In one place, Wahl and Ammann 2007 say that the weights don’t “matter”, but this is contradicted elsewhere. For example, all parties recognize that different results occur depending on whether 2 or 5 PCs from the NOAMER network are used together with the other 20 proxies in the AD1400 network (22 or 25 total series in the regression network). Leaving aside the issue of whether one choice or another is “right”, we note for now that both alternatives can be represented merely through the use of weights of (1,1,0,0,0) in the one case and (1,1,1,1,1) in the other case – if the proxies were weighted uniformly. If the PC proxies were weighted according to their eigenvalue proportion – a plausible alternative, then the weight on the 4th PC in a centered calculation would decline, assuming that the weight for the total network were held constant – again a plausible alternative.

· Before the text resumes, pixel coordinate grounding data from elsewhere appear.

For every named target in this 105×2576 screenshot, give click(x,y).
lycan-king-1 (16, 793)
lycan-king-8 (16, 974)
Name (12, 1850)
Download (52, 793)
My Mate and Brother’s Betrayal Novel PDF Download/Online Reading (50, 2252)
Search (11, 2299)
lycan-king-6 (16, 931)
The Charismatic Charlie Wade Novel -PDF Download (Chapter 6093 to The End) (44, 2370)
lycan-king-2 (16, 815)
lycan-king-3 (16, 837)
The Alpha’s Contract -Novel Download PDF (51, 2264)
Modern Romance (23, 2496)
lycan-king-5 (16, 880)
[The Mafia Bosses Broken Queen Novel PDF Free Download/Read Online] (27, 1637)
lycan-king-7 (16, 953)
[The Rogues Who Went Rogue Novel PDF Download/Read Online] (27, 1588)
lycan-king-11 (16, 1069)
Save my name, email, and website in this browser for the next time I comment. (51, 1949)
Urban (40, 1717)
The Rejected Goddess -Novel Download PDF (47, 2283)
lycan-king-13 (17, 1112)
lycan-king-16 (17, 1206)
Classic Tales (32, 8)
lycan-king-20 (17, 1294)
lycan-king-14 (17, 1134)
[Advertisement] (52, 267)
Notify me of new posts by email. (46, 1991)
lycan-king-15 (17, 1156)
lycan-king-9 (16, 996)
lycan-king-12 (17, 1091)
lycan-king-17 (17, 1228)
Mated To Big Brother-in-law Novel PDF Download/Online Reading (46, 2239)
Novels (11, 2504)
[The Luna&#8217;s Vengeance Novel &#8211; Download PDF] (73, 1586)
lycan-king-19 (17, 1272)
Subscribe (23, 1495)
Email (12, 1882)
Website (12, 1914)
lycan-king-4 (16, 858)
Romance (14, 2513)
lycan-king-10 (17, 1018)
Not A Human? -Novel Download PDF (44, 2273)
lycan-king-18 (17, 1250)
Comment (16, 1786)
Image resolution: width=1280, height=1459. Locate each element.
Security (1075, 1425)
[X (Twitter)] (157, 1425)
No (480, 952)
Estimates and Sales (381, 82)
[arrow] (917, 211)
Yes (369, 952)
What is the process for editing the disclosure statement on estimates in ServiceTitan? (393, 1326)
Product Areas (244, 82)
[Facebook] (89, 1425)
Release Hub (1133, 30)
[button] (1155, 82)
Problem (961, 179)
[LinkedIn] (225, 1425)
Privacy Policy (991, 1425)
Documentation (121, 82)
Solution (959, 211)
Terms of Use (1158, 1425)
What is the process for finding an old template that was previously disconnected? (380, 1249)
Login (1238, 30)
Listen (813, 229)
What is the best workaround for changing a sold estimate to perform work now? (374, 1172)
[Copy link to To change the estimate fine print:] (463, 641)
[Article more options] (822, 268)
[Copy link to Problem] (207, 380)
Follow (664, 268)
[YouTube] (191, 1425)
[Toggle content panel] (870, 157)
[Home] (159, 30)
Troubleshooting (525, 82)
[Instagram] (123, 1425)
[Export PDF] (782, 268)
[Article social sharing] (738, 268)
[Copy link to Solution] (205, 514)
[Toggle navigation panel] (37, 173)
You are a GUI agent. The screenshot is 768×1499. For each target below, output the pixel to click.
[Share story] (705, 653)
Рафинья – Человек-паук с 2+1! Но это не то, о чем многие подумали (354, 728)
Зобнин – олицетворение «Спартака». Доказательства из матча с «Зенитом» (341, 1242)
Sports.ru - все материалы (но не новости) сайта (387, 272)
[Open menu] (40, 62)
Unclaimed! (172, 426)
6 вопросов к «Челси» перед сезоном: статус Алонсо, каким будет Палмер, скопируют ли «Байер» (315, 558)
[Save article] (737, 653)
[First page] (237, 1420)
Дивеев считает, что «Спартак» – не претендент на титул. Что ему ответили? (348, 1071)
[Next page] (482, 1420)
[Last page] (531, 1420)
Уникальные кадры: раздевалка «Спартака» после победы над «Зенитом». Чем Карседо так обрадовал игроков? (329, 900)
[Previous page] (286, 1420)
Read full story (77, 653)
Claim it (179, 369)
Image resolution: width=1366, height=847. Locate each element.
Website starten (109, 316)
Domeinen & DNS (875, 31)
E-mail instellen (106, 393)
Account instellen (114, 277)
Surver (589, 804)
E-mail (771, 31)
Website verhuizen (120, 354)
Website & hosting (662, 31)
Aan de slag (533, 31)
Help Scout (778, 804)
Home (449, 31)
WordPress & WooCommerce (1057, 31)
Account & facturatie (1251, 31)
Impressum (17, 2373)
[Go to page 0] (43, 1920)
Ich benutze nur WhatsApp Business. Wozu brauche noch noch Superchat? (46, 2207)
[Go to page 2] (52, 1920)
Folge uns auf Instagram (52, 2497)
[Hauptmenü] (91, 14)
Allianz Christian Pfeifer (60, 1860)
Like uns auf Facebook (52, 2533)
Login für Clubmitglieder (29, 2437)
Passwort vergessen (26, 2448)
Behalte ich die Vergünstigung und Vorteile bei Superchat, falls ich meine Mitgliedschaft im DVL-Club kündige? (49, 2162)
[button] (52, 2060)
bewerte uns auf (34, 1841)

But before evaluating these issues, one needs to examine exactly how weights in MBH are assigned. Again Wahl and Ammann are no help as they ignore the entire matter. At this point, I don’t know how the original weights were assigned. There appears to be some effort to downweight nearby and related series. For example, in the AD1400 list, the three nearby Southeast US precipitation reconstructions are assigned weights of 0.33, while Tornetrask and Polar Urals are assigned weights of 1. Each of 4 series from Quelccaya are assigned weights of 0.5 while a Greenland dO18 series is assigned a weight of 0.5. The largest weight is assigned to Yakutia. We’ve discussed this interesting series elsewhere in connection with Juckes. It was updated under the alter ego “Indigirka River” and the update has very pronounced MWP. Juckes had a very lame excuse for not using the updated version. Inclusion of the update would have a large impact on a re-stated MBH99 using the same proxies.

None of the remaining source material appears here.